403 void __init zone_sizes_init(void)
404 {       
405         unsigned long max_zone_pfns[MAX_NR_ZONES];
406         
407         memset(max_zone_pfns, 0, sizeof(max_zone_pfns));
408                 
409 #ifdef CONFIG_ZONE_DMA
410         max_zone_pfns[ZONE_DMA]         = MAX_DMA_PFN;
411 #endif
412 #ifdef CONFIG_ZONE_DMA32
413         max_zone_pfns[ZONE_DMA32]       = MAX_DMA32_PFN;
414 #endif
415         max_zone_pfns[ZONE_NORMAL]      = max_low_pfn;
416 #ifdef CONFIG_HIGHMEM
417         max_zone_pfns[ZONE_HIGHMEM]     = max_pfn;
418 #endif
419  
      
For x86_64, there is no CONFIG_HIGHMEM, so there will be three zones: 
ZONE_DMA/ZONE_DMA32/ZONE_NORMAL.

>Do they have iommu and ZONE_DMA32 co-exist ?
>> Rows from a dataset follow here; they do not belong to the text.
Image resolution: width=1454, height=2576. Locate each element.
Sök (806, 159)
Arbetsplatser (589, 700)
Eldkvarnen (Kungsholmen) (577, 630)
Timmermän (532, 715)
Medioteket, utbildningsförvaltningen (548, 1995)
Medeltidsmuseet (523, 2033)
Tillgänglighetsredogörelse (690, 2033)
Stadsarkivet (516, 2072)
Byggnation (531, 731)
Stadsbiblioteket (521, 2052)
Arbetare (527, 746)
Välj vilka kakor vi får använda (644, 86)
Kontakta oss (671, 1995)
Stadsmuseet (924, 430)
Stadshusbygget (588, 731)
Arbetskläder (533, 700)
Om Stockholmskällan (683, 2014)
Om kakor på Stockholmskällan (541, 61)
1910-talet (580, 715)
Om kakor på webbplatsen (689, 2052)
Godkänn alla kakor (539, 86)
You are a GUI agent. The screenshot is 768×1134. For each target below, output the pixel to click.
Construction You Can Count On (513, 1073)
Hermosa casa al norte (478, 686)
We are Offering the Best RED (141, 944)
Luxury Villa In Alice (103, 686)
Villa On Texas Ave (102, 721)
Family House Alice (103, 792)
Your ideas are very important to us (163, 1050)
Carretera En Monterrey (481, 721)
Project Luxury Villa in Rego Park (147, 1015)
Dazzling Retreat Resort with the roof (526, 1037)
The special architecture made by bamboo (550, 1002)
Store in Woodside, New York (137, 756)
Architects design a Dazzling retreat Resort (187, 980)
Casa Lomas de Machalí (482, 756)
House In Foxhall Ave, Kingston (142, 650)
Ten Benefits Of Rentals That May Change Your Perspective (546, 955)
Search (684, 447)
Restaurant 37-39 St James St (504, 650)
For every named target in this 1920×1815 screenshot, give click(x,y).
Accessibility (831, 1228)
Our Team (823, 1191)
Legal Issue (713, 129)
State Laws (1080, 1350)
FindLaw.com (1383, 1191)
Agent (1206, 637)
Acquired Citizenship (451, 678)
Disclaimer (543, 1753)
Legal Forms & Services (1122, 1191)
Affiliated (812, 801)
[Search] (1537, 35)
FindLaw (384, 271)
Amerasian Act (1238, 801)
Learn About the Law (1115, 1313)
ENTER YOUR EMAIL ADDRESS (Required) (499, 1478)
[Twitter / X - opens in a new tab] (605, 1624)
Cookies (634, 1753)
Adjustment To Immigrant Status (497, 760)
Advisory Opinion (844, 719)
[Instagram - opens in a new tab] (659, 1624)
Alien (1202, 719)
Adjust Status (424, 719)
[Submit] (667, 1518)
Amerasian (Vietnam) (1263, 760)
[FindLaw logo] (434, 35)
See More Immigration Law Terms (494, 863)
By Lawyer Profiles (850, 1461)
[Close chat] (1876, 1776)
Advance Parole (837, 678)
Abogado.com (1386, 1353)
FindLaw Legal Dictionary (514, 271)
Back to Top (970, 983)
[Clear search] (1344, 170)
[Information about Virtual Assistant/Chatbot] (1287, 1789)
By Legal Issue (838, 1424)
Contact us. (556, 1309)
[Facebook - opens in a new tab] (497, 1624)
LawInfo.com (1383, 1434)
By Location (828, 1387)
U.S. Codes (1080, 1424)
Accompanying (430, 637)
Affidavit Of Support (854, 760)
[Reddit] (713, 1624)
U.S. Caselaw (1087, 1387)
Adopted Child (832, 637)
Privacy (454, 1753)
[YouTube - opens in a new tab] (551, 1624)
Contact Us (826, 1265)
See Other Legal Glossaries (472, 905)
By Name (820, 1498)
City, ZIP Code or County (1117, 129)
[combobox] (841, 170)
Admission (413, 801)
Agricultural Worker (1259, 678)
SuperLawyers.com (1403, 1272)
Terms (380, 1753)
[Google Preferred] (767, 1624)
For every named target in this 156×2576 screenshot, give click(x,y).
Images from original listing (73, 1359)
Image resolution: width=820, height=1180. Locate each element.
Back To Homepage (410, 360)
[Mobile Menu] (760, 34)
I'm not familiar with IOMMU, I read some kernel docs, in Documentation/kernel-parameters.txt,
There are amd_iommu & intel_iommu available, in Documentation/x86/x86_64/boot-options.txt,
It says " Currently four x86-64 PCI-DMA mapping implementations exist". 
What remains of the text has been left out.